__DATA EXTRACT__

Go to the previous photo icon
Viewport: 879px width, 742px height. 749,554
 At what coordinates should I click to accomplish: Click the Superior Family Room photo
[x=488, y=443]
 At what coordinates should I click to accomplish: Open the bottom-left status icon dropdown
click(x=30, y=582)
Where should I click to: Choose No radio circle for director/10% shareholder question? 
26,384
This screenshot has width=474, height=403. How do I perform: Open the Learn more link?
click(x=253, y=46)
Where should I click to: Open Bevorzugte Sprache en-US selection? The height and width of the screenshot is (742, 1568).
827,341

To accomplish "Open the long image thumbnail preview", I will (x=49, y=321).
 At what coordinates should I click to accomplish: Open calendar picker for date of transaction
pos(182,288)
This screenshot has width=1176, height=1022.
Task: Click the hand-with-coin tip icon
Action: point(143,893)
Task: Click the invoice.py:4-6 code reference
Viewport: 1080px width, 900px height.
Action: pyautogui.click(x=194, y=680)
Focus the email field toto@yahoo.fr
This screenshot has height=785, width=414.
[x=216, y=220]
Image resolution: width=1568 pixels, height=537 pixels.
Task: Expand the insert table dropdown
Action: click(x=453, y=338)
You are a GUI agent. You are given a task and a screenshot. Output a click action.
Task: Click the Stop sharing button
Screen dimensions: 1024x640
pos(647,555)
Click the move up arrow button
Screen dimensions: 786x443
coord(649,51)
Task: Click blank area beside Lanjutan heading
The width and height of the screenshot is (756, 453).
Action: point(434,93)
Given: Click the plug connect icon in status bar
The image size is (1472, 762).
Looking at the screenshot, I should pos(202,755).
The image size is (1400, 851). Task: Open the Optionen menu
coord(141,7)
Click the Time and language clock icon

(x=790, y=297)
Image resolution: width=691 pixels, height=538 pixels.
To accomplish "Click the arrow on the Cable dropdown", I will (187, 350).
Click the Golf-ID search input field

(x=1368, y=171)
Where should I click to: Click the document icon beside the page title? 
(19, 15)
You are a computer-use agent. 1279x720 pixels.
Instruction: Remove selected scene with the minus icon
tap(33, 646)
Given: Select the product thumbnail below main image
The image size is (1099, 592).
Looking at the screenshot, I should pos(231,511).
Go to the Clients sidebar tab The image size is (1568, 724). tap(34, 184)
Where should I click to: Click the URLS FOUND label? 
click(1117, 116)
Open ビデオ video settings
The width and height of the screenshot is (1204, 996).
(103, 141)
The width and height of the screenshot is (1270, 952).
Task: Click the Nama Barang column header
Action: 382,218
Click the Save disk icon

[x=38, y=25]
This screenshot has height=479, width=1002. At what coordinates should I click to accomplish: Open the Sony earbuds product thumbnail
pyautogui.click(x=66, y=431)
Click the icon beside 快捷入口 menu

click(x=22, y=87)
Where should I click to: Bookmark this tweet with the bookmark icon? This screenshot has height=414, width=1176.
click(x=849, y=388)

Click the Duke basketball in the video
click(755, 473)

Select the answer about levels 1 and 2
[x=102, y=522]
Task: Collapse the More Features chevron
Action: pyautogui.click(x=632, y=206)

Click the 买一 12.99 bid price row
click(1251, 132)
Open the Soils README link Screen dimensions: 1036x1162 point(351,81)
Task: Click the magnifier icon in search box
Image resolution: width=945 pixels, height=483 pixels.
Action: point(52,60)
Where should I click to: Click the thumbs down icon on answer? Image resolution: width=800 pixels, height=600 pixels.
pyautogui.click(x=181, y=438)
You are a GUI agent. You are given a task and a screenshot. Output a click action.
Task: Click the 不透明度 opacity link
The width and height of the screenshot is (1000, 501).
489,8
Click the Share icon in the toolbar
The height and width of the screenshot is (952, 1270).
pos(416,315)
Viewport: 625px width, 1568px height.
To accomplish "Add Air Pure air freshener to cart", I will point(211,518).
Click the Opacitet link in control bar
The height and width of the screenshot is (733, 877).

__SHORT PROBLEM__
Pull out every line of the records that contains the string "button", treating uppercase and lowercase letters as different.

__SOLUTION TO THIS TASK__
Task: Click the Stop sharing button
Click the move up arrow button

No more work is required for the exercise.